===== INPUT MATERIAL =====

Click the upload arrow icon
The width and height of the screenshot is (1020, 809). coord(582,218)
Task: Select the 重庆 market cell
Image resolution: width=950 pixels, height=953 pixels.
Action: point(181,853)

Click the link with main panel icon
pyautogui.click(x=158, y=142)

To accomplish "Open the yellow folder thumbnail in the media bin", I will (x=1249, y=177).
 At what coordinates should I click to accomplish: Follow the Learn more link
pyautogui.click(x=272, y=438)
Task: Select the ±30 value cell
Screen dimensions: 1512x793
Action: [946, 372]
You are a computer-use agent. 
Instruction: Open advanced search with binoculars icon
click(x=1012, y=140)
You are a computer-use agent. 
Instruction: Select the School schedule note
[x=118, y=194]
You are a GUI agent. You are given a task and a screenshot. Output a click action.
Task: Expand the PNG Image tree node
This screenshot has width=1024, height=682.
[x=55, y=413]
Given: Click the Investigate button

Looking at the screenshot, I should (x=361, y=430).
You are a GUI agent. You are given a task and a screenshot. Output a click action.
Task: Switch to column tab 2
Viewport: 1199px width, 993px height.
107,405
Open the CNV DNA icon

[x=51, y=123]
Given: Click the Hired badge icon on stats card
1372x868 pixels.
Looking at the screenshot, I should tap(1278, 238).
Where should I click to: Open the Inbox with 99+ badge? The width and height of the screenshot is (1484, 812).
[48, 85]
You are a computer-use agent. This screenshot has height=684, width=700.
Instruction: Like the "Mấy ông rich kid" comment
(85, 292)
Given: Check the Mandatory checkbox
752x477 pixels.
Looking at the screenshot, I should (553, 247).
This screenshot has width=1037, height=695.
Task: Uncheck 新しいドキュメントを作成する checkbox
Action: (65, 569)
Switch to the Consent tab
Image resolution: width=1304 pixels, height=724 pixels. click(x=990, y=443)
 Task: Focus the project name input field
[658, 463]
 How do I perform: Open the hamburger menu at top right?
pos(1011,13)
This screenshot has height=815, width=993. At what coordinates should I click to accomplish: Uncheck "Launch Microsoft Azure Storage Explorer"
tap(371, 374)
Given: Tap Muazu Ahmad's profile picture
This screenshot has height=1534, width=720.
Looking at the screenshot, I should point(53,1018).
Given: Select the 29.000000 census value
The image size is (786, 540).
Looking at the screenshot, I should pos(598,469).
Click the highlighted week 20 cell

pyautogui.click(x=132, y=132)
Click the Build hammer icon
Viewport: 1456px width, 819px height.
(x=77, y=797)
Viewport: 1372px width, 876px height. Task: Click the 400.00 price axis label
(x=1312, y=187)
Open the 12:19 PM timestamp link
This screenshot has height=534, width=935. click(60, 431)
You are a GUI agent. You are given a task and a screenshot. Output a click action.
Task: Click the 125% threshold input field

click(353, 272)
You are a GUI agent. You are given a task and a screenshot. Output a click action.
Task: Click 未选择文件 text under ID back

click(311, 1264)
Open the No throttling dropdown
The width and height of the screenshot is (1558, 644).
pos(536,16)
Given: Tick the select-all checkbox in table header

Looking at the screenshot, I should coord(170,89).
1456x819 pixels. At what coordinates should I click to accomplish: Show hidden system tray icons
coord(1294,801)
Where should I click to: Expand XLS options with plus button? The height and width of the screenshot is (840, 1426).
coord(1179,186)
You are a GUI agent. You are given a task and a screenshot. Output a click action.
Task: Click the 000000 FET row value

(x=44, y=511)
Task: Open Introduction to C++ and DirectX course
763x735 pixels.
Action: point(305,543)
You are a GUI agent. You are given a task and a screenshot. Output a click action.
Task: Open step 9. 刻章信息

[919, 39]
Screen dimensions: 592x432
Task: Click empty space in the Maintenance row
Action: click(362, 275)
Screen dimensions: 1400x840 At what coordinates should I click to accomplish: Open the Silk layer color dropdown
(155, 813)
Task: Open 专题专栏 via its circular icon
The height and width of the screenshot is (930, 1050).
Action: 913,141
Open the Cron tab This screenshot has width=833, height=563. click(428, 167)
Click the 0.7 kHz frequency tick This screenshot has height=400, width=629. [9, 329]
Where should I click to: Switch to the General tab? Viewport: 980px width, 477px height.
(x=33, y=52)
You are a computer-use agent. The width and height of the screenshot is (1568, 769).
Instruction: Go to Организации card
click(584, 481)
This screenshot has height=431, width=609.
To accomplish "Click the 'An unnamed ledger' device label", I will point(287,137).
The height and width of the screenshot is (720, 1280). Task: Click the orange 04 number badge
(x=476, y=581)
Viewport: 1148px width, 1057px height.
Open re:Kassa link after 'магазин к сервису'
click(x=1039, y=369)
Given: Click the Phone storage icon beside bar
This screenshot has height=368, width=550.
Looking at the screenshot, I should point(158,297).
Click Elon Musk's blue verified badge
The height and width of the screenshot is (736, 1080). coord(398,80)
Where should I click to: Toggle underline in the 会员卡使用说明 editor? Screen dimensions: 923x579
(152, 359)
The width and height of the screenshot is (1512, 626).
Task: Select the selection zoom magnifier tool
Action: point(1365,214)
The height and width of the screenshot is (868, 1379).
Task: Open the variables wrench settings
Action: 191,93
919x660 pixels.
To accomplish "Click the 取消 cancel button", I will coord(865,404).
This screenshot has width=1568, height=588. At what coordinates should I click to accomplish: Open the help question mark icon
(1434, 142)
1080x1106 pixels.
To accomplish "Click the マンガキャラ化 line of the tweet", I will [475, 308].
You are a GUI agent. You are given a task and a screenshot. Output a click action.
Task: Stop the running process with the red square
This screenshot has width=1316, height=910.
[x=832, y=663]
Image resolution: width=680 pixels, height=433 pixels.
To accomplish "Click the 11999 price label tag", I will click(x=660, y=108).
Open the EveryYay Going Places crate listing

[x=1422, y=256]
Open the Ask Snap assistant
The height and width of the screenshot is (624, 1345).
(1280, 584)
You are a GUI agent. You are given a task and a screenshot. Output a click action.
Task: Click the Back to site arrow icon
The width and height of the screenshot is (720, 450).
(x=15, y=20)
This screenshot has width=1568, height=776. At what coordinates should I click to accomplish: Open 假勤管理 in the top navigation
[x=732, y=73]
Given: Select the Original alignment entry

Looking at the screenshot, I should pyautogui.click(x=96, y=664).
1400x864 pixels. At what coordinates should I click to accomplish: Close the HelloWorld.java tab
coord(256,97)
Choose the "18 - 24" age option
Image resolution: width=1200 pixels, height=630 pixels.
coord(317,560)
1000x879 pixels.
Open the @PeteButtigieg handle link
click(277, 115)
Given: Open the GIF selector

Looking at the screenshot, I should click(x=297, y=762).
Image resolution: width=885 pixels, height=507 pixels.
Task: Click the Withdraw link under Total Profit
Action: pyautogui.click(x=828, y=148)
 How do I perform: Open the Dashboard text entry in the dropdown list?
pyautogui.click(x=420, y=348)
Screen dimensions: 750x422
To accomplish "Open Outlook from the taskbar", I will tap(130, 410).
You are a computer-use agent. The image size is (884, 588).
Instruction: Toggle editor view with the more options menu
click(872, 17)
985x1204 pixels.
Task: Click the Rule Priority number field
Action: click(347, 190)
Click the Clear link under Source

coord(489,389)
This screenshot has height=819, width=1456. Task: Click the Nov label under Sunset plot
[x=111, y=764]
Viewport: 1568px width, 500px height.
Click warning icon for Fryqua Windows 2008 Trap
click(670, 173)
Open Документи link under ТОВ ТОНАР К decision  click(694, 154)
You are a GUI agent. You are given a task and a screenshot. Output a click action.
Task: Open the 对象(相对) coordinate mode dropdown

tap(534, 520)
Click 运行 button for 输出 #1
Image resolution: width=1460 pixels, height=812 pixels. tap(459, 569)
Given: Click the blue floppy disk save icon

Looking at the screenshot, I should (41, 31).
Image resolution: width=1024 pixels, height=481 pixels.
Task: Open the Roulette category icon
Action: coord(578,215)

=====

Please arrange the lines of the listing, from the line containing "Click the Clear link under Source" through the end of the listing, as a numbered list, leaving out blank lines.

1. Click the Clear link under Source
2. coord(489,389)
3. This screenshot has height=819, width=1456. Task: Click the Nov label under Sunset plot
4. [x=111, y=764]
5. Viewport: 1568px width, 500px height.
6. Click warning icon for Fryqua Windows 2008 Trap
7. click(670, 173)
8. Open Документи link under ТОВ ТОНАР К decision  click(694, 154)
9. You are a GUI agent. You are given a task and a screenshot. Output a click action.
10. Task: Open the 对象(相对) coordinate mode dropdown
11. tap(534, 520)
12. Click 运行 button for 输出 #1
13. Image resolution: width=1460 pixels, height=812 pixels. tap(459, 569)
14. Given: Click the blue floppy disk save icon
15. Looking at the screenshot, I should (41, 31).
16. Image resolution: width=1024 pixels, height=481 pixels.
17. Task: Open the Roulette category icon
18. Action: coord(578,215)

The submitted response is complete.